3. documents removed informally and hidden in private homes etc.

The first two categories of documents were requisitioned by the Washington Document Centre (WDC) of the US Army. The WDC was an information gathering organisation that developed out of the Military Document Centre (MDC). In 1945 it planned the “Operation Blacklist” which aimed to collect essential material for war crimes trials in both Germany and Japan.

The WDC began its activities in Japan at the beginning of November 1945. With the cooperation of US Army and Navy organisations such as the Allied Translation and Interpretation Service (ATIS), JICPOA, SEATIC, SHAEF and others, it collected a considerable amount of material between March and August 1946. According to a WDC record entitled “Operation of MIS,” the total number of items collected was 477,894, but the identification numbers assigned by ATIS, the organisation in charge of sending the material to the US, reached as high as 704,583. Although details are unknown, agencies other than WDC were involved in the collection of documents, including the Map Service of the US Army; Macarthur’s so-called private historian, George Prange; and Samuel Morrison, who had been commissioned by the US Navy to edit the official History of US naval operations during World War II.

As it turned out the material collected by the WDC was not used for war crimes trials. Official documents, mainly the Japanese Army’s Dainikki (Great Diary) and the Navy’s Kôbunbikô Rui (Archival Records) were placed under the control of the National Archives Record Service (NARS). The US Central Intelligence Group (CIG) was given control of material of high information value, while the Library of Congress had general jurisdiction over other printed matter.
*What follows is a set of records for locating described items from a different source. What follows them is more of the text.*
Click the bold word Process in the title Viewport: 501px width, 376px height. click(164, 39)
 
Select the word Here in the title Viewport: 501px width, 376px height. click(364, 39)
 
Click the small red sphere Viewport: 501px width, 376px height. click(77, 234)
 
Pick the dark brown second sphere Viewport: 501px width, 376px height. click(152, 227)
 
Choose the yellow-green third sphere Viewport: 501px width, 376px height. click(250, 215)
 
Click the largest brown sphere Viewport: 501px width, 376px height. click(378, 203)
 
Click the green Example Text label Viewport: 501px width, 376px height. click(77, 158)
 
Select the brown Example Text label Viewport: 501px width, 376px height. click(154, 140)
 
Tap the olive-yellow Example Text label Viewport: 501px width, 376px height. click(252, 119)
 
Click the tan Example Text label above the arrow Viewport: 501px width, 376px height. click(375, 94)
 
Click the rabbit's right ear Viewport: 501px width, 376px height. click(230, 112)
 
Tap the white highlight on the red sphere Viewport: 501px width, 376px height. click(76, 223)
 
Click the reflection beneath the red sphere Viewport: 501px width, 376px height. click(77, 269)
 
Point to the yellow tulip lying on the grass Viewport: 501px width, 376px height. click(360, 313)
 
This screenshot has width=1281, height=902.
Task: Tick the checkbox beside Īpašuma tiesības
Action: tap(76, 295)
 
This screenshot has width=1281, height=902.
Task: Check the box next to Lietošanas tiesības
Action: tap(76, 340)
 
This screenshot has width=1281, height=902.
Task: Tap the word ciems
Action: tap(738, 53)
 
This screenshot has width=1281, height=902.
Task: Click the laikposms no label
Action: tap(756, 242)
CIG was later absorbed by the CIA, as were the documents under its control, which included material that would later prove useful to the US during the Korean War, such as surveys of Soviet military strength in Siberia and Chinese military strength in Manchuria. At the end of the Korean War these documents were transferred to the Library of Congress, bringing its share of WDC documents to 80-90 per cent.

2. Returning the WDC documents to Japan

From the beginning of 1953 the Japanese government began to petition the US government for the return of the documents confiscated in Operation Blacklist. An examination of these requests reveals that only the official documents held by NARS were being sought by the Japanese at this time. Strangely enough, the documents in question had been left in their boxes and stored in a torpedo warehouse in Washington. Why the return of the material in the Library of Congress was not sought remains a puzzle; perhaps the common but misguided preconception that handwritten material was more valuable that printed material was a factor.

After four years of negotiation it was decided to return the WDC materials to Japan. In anticipation of their arrival, a plan was made to microfilm the more important documents, with funds provided by the Ford Foundation and prominent academics such as Clarence Wilbur, Edwin Reischauer, James Moreley and Edwin Beal. Where some of the documents were duplicated, it seems that these scholars could have removed some of the duplicates for their own academic institutions. Some of the more fragile materials were also destroyed by the microfilm process.

The remaining documents were eventually sent to Japan in March 1958. The number of items returned was 21,926, 30 per cent less than the Japanese were expecting. The returned documents were received by the Ministry of Defence War History Office, which had been formed during the negotiations for the purpose of compiling an official history of the Second World War. Among the returned documents were discovered a variety of non-related magazines and technical materials published during the war in countries other than Japan. These were considered non-essential and were eventually transferred to other institutions, if not thrown away. In subsequent investigations into the matter, the War History Office realised that there was still a considerable number of Japanese documents in the US, and in 1965 it launched another petition to secure their return. Because of an amendment in legislation just prior to the repatriation of these documents in 1967, all of them were eventually claimed by the National Archives.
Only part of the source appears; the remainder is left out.